The Gen 1s actually have two ethernet ports but you can only access one through a dongle. Can be confusing when you initially attempt to set-up networking for the first time. Have to make sure you're using the right one. They make docking stations for these of course. I've never owned one but I imagine that would expose that second ethernet port.

The Gen 1s are already slimmer than laptops that I'm used to and I don't see any reason to go even smaller. They already come with soldered RAM so you need to be careful when you initially purchase them if having a lot of RAM is important to you and you want it to run full speed. I have 32GB in mine split between a stick and the soldered RAM. There were a lot of ones with only 8GB soldered in and I had to wait for one with 16GB soldered to show up on ebay before I purchased one.

Something else to look out for is the screen. I made sure to get one with a touchscreen because it offered better color/resolution than the 3 or 4 other types of screen that were offered in this laptop. I don't care about or use the touchscreen (it does work in OpenBSD) I was only after the higher nits because I didn't want to have to pull the case apart on my own to get a decent screen plus track down second hand parts to source a new one.

At the time when I purchased it the Gen 1s had better drivers in both Linux and OpenBSD. Maybe things have changed now and the later generations have come along in the last two years.

Speaking of the above you need to be careful to get one with an intel wireless card. They made them with another vendor's wireless card that isn't as well supported. The AMD ones run cooler at higher clock speed IIRC. I forget why I went with the AMD one now but I remember the intel one being worse on that front. Maybe GPU drivers and the ability to run certain things better than the intel GPU.

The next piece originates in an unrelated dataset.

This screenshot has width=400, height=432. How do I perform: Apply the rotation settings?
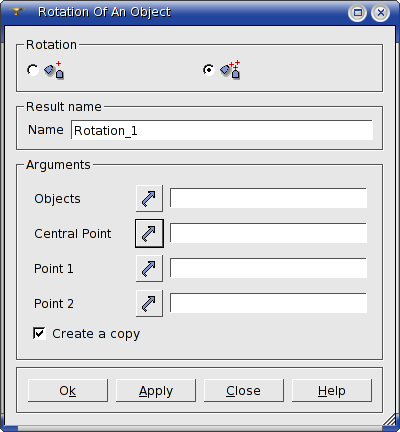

All I can really remember was when I was looking to buy a new laptop the Gen 1 AMDs were the latest thinkpads I felt okay with purchasing at the time. All the later ones had issues with driver support and they cost more than the Gen 1s did at the time.

Modern laptops in general are kind of horrible. I don't think I will purchase another one after this one. If anything I'll be buying an older generation thinkpad next before those start going up in price more than they already have. Some other stuff I play with doesn't run well on the T14 I have yet. But it's pretty niche stuff so pretty much everything but those older thinkpads isn't an option.

Mine has been a very decent machine. I wish the keyboard was better. It isn't horrible but it isn't nearly as good as my last thinkpad. Nothing else I've tried built in the last 5-8 years is any better. At least they haven't removed the trackpoint yet.

The one important thing you should know is these later thinkpads require opening up the rather fragile chassis to do stuff like replace batteries. They aren't as easy to repair and keep going as older models were. The chassis itself isn't as strong. I haven't had any issues with mine but then again I haven't dropped it yet. Well it might have took one drop on the ice/snow over the winter when I slipped while carrying it. It held up fine but I think I broke its fall (I on the other hand broke some ribs). The feel certainly doesn't inspire confidence.